> [Objetivo]
Explique, em uma a três frases e com base no texto selecionado, por que a nova edição de Grande Sertão Veredas recuperou os acentos que as reformas ortográficas tinham eliminado.

> [Texto selecionado]
::::::

Grande Sertão Veredas
De João Guimarães Rosa. Companhia das Letras, 558 páginas. R$ 84,90
Para comemorar os 63 anos do romance de João Guimarães Rosa, a Companhia das Letras lançou duas novas edições. Uma delas, de luxo e com a capa bordada, teve os 63 exemplares esgotados rapidamente. A outra vem acompanhada de textos críticos assinados por Walnice Nogueira Galvão, Roberto Schwarz, Fernando Sabino, Clarice Lispector, Benedito Nunes, Davi Arrigucci Jr. e Silviano Santiago. O texto também foi revisado e, segundo o editor Érico Melo, foram feitas 115 alterações para recuperar termos alterados por acordos ortográficos. ;Queríamos resgatar, principalmente, os acentos que as reformas ortográficas tinham eliminado. São importantes, porque são marcadores das mudanças de voz e da própria pesquisa de Guimarães Rosa, principalmente os neologismos que ele criou. As palavras pouco usuais ou inventadas entraram no nosso foco para terem a grafia original restituída. O Guimarães Rosa era radicalmente contrário ao acordo ortográfico, sentia que o trabalho dele estava sendo atacado nesse sentido;, conta Melo.

O segundo sexo
De Simone de Beauvoir. Tradução: Sérgio Milliet. Nova Fronteira. Box com 2 volumes, 936 páginas. R$ 169,90
A obra mais importante de Simone de Beauvoir chega aos 70 anos com um vigor que Sylvie Le Bon de Beauvoir, herdeira e editora da autora, acredita relevante para o feminismo no mundo. ;O segundo sexo ainda tem muito que dizer às mulheres. O fato de que não se para de traduzi-lo para as línguas mais variadas ao redor do mundo é uma prova indireta disso;, disse, em entrevista publicada em caderno anexo que acompanha a caixa com dois volumes em capa dura reeditados pela Nova Fronteira. No material, há textos de Mary del Priore, Djamila Ribeiro, Marcia Tiburi e Mirian Goldenberg sobre a atualidade da obra e o impacto da leitura em suas vidas.
Em Fatos e mitos, o primeiro volume de O segundo sexo, Beauvoir traz o tema da condição feminina analisada sob os aspectos histórico e biológico. No segundo, A experiência vivida, são as fases da vida que ela debulha ao falar da infância, da iniciação sexual, do casamento, da paixão e do envelhecimento. Esse volume traz a famosa frase ;Ninguém nasce mulher: torna-se mulher;, uma espécie de síntese de uma parte inteira dedicada à formação da mulher.

::::::

> [Conteúdo dos dados]
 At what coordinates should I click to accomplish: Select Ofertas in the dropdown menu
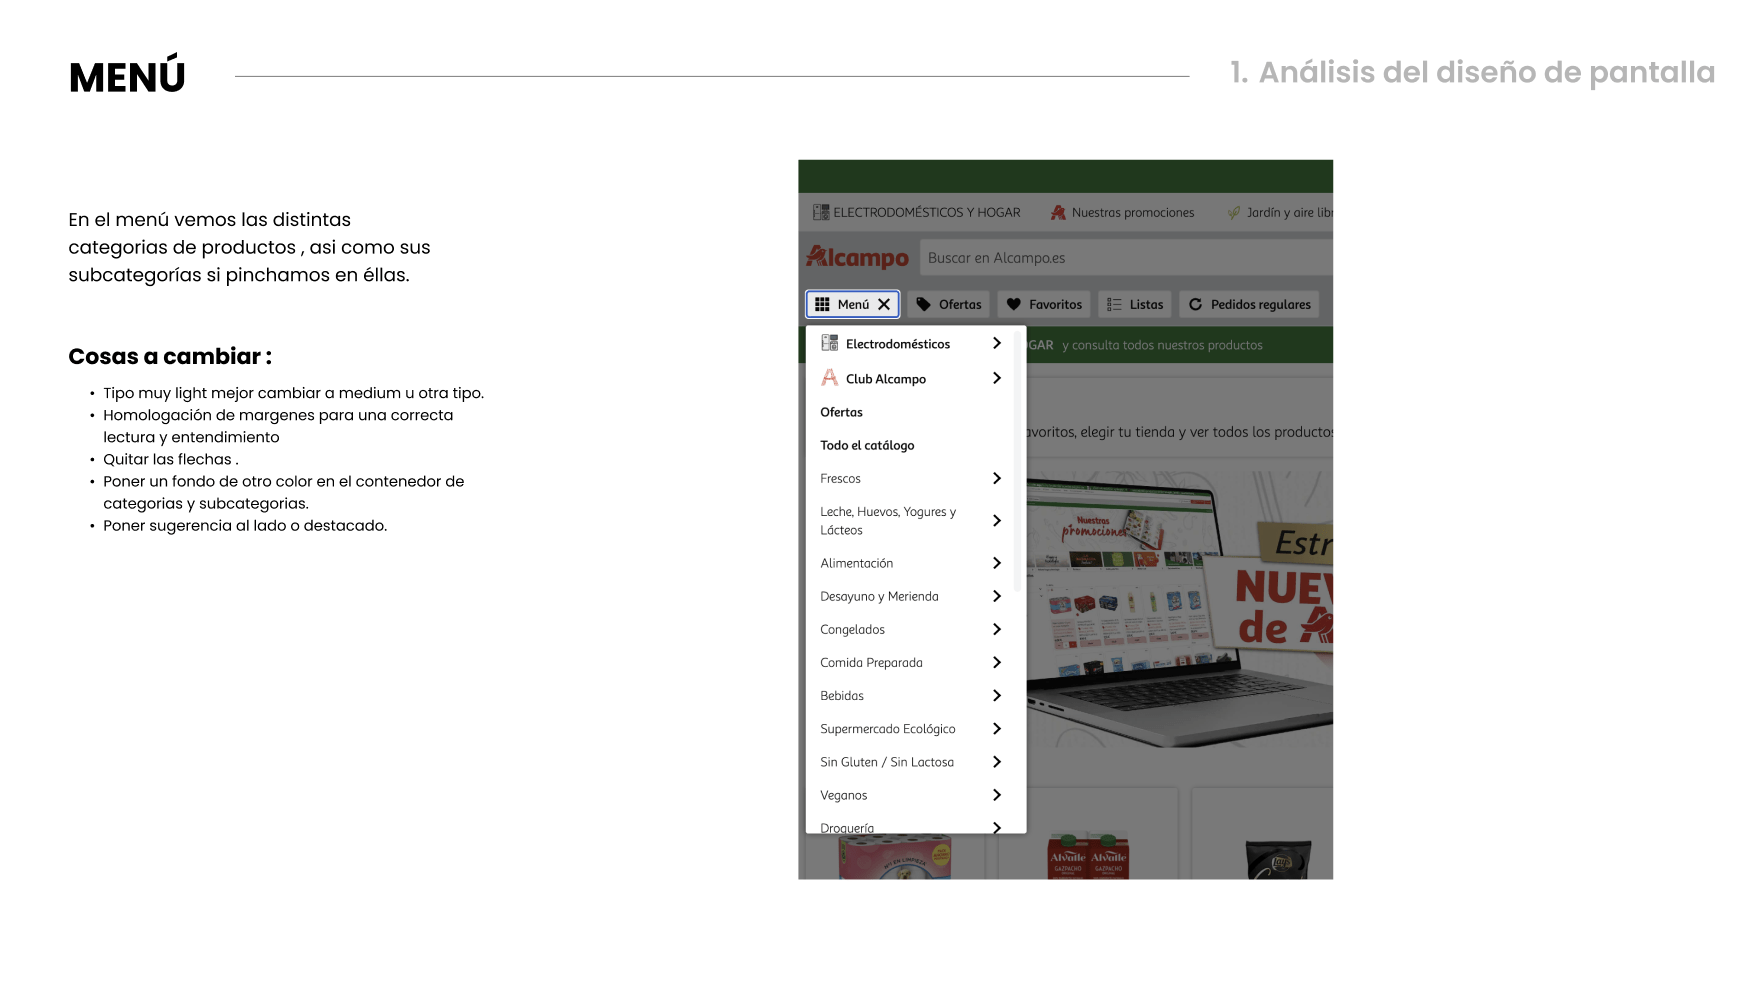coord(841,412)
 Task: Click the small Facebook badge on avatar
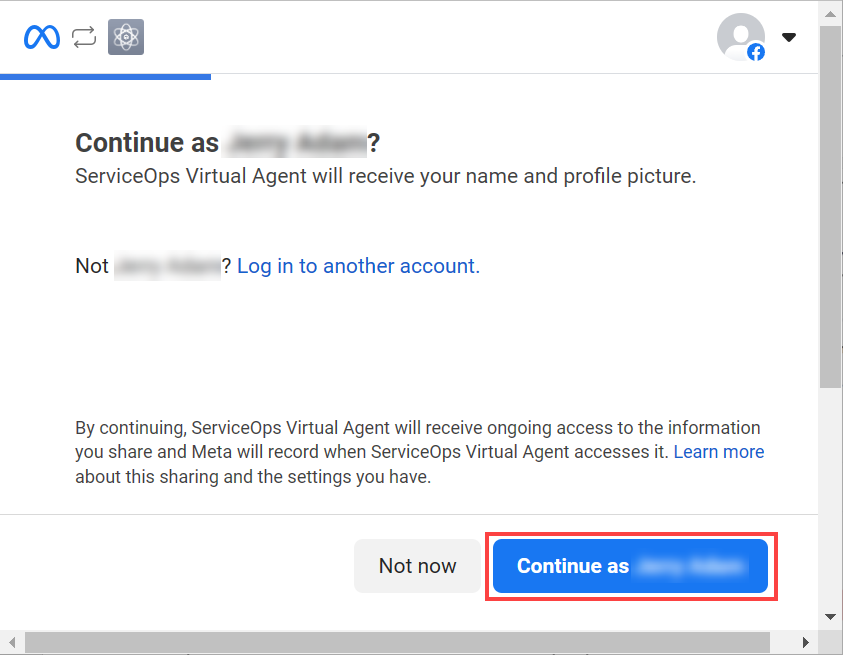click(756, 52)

::::::

> [Resultado da tarefa]
Segundo o editor Érico Melo, esses acentos são importantes porque marcam as mudanças de voz e a própria pesquisa de Guimarães Rosa. Isso vale principalmente para os neologismos que ele criou. Por isso as palavras pouco usuais ou inventadas voltaram a ter a grafia original.